**Stored items:**

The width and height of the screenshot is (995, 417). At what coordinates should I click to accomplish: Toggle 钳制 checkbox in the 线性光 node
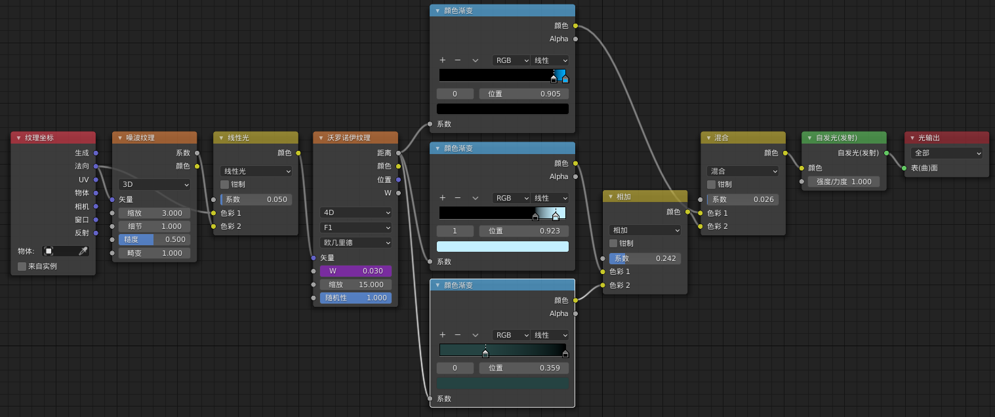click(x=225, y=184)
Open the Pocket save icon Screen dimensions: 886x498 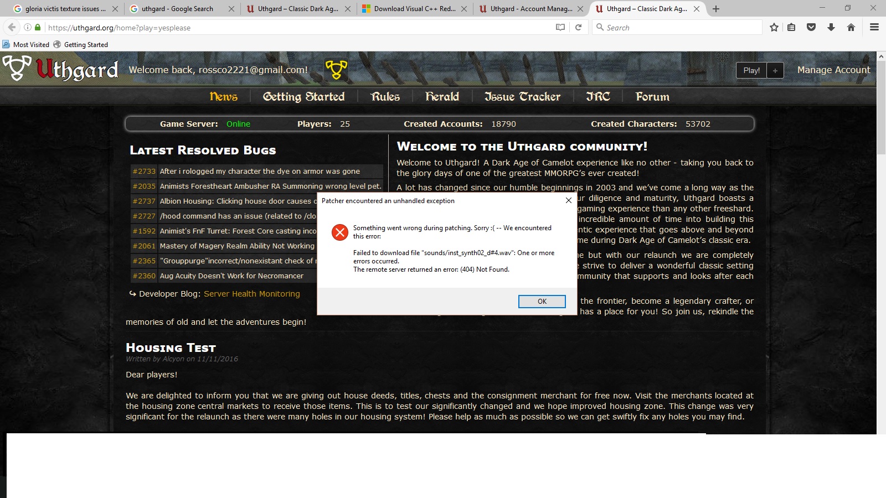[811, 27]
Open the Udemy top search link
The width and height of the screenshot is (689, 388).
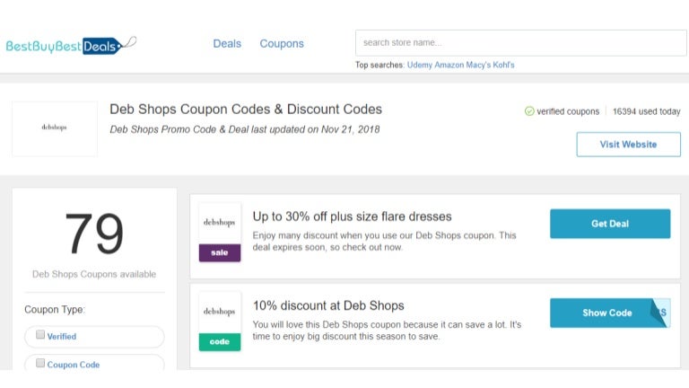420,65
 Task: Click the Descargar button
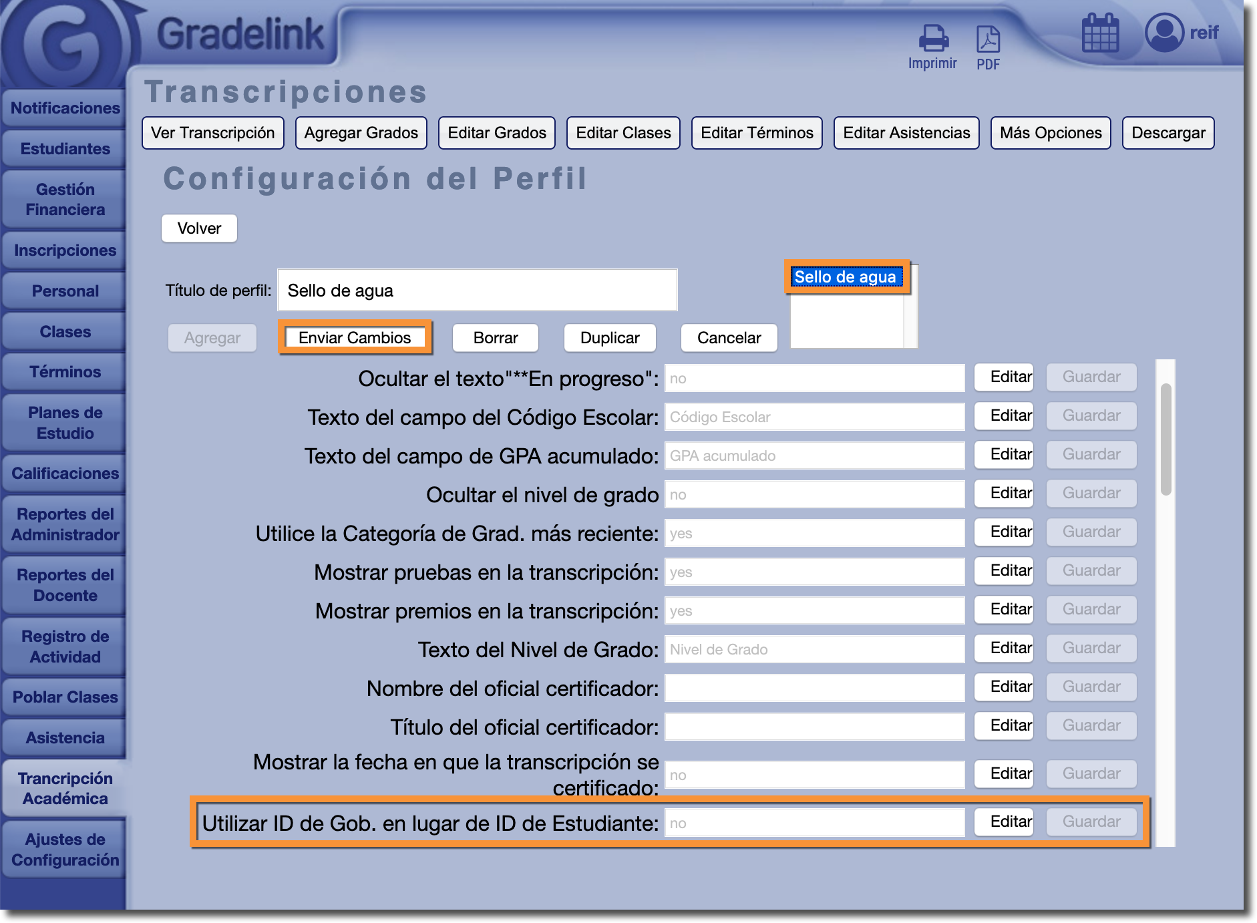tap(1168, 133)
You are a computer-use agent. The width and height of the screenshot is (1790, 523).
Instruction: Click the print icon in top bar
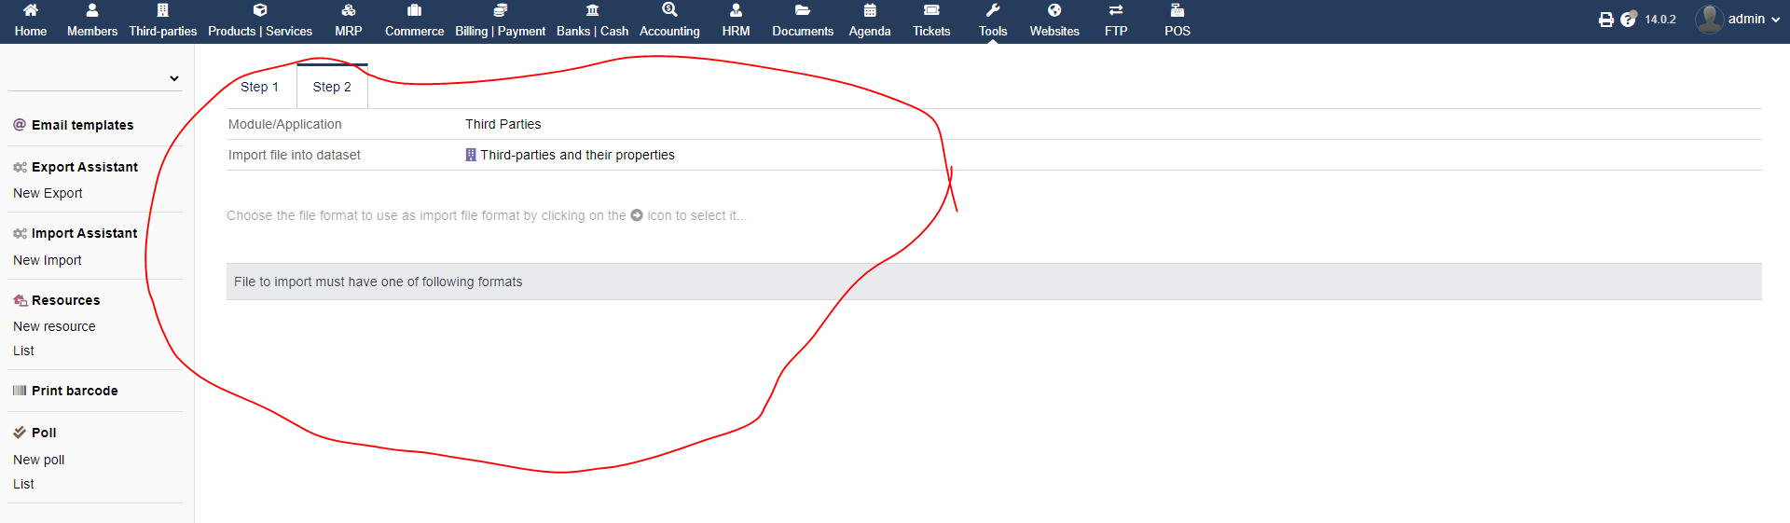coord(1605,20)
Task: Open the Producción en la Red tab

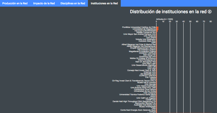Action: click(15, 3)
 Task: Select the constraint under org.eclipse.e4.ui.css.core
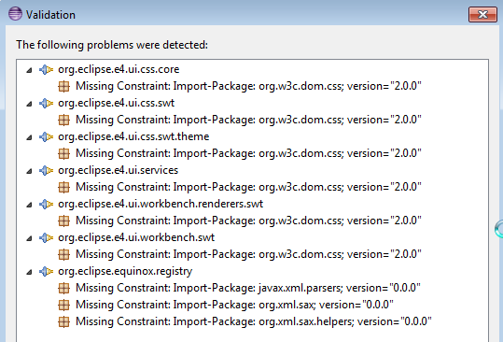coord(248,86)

**Work to complete:**
Restate, word for word, each line from the one with "Task: Select the" to the end of the entries, both included, and keep every picture out.

**Response:**
 Task: Select the constraint under org.eclipse.e4.ui.css.core
coord(248,86)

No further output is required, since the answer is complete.